Bucky nodded, adding, “She was a mite upset about it, too. Understandable, though. Think I’d go crazy myself if I couldn’t remember my own name.”
“You said you helped her. How?”
“I was gonna try and talk her into leaving the area; that’s why I brought her here. But when I figured out she didn’t know why she’d been shot, well, I fetched her some clean clothes, helped her get all the blood off her head, and put her on the train headin’ back east.”
“What?!” Damian exclaimed incredulously. “What the hell did you do that for?”
“’Cause it ain’t safe for her around here. And ’cause she wanted to find out who she is.”
Damian was about ready to shoot the man again, this time for his idiocy. “And how is she supposed to find out who she is on a damn train, not knowing where to go or who to talk to to ask?”
“Sheese, mister, I didn’t send her off blind,” Bucky said indignantly. “She’s headin’ over Waco way, to the K.C. Ranch. Her horse comes from there, leastways that’s where it got its brand from. Figured someone there might remember her, or at least remember the horse, fine-lookin’ as it is, and they’d be able to tell her who she is.”
Very well, so the man wasn’t a complete idiot, but still…
“It didn’t occur to you that I could do that? After all, we were traveling together.”
“Mister, with the kind of men that are after your head, I didn’t figure you’
d be alive long enough to help anyone. And I didn’t want that little lady involved in the hornet’s nest you stirred up. So I sent her lookin’ for answers where she might find them and not get shot at in the process. And hopefully, if she gets her memory back, she’ll be smart enough not to come back here.”
Damian sighed. There was no point in berating the man further, when all he’d done was try to help her in the end. He couldn’t have known that Casey’s father had given her that horse, nor would she have had the memory to point that out. And there was no telling whom her father had bought the animal from, or how many owners it had passed through before that. Casey was off chasing needles in a haystack.
And all Damian could do was follow…
Chapter 36
It was a frustrating dilemma, whether to chase down Casey immediately or finish with Curruthers first. Curruthers was only a day away, just needed a final confrontation.

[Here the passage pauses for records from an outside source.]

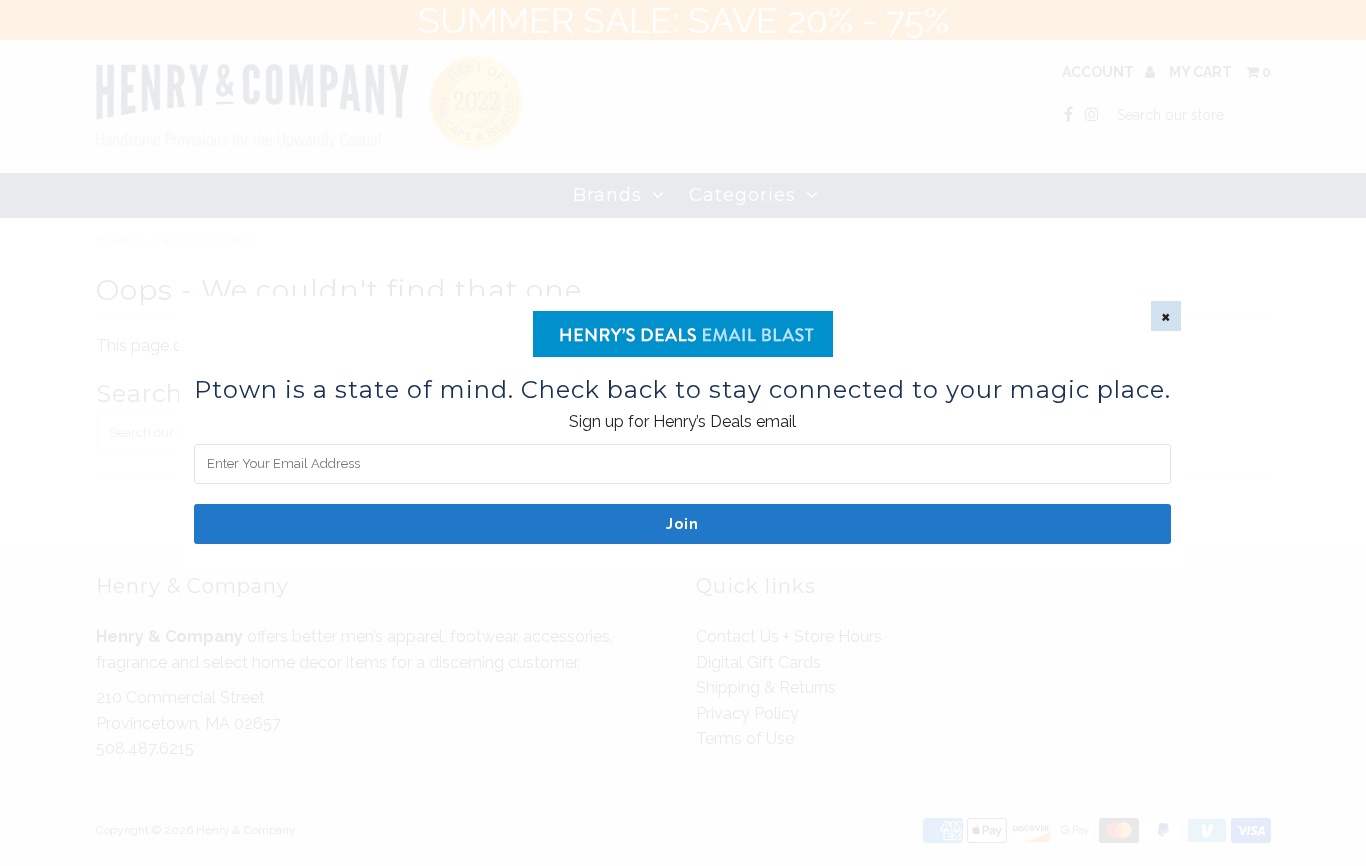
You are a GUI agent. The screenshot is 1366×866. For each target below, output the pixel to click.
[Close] (1166, 316)
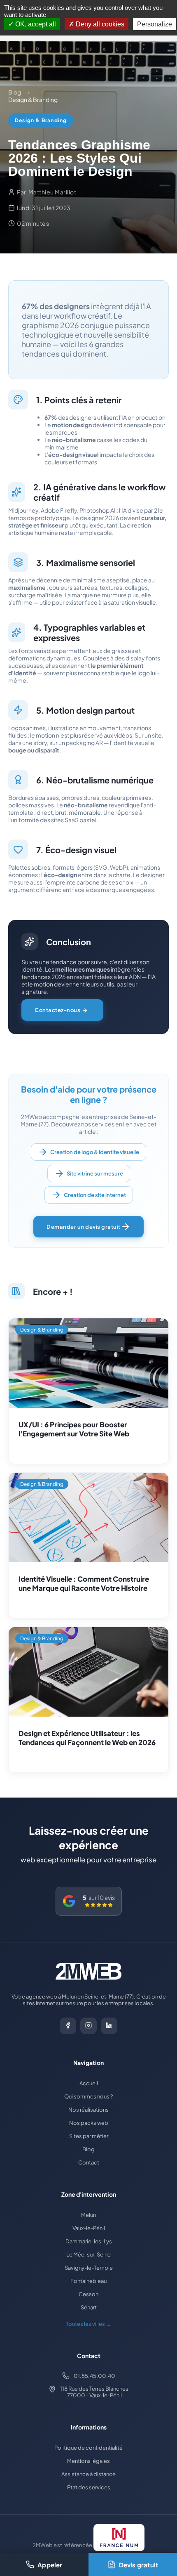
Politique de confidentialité (88, 2447)
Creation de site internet (95, 1195)
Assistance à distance (88, 2474)
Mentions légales (88, 2461)
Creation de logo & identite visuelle (94, 1152)
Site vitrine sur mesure (95, 1173)
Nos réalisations (88, 2109)
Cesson (88, 2294)
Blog (88, 2149)
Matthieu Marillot (52, 192)
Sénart (89, 2307)
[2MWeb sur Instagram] (88, 2026)
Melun (88, 2215)
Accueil (88, 2083)
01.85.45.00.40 (94, 2376)
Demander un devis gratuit (84, 1226)
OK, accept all (35, 24)
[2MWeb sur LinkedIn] (109, 2026)
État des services (88, 2487)
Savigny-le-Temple (89, 2267)
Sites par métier (88, 2136)
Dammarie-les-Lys (88, 2241)
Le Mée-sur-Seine (88, 2254)
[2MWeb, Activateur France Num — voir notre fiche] (119, 2537)
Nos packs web (88, 2122)
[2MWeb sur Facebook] (68, 2026)
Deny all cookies (99, 24)
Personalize (154, 24)
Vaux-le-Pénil (88, 2228)
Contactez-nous (58, 1010)
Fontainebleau (88, 2281)
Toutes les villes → (88, 2324)
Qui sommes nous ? (88, 2096)
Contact (88, 2162)
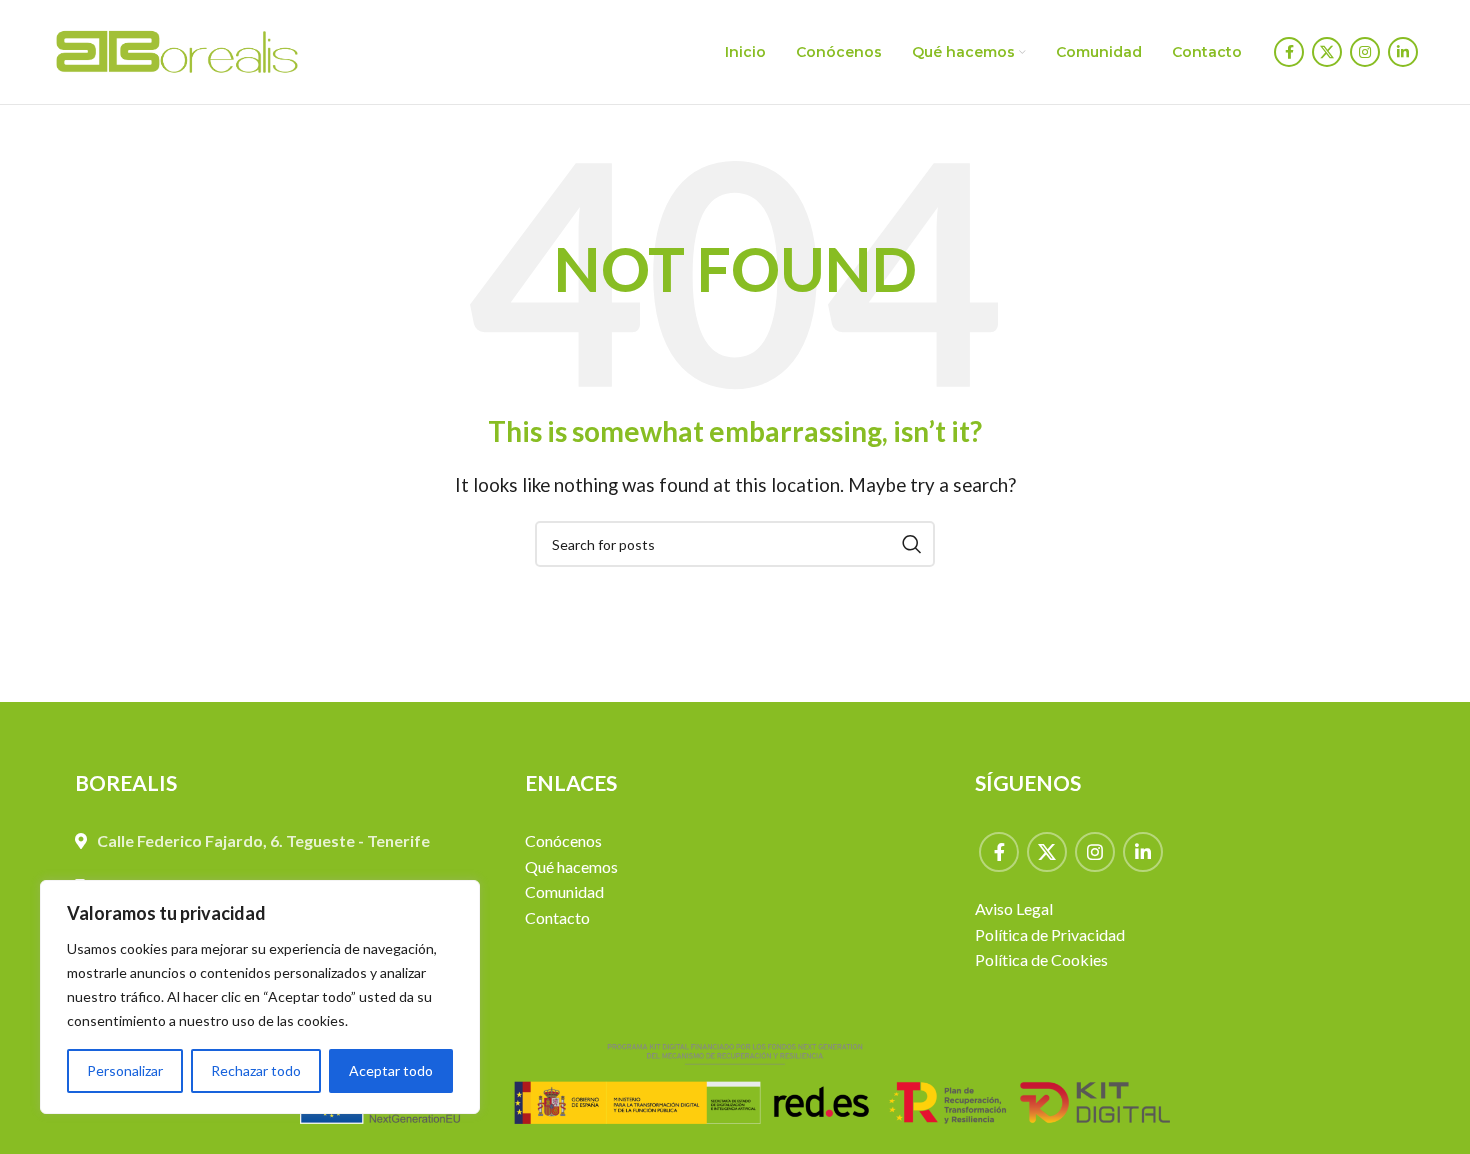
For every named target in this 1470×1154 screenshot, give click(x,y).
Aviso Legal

But Casey, there was no telling how long it would take Damian to catch up with her.
And where would she go after she reached Waco and found no help there? Would she even think to come back to Sanderson to find her answers? Or had she lost her amazing deductive reasoning along with her memory?
The train schedule decided the matter for him. The next eastbound train due to depart Sanderson wouldn’t be leaving for another four days. Damian could finish his business here in that amount of time. He could even catch up on some much-needed sleep before heading north to Culthers in the morning, which was what he did.
He should have skipped the sleep, however. Timing turned out to be more important than he’d figured. If he had only gotten back to Culthers a few hours sooner, he might have been able to prevent the gunfight he arrived to witness—and the all-out battle that followed…
Entering Barnet’s Saloon in Culthers dressed as she was wasn’t a good idea. So Casey waited, and sure enough, Jack and his campaign crew filed out of the saloon around lunchtime to head to the restaurant across the street.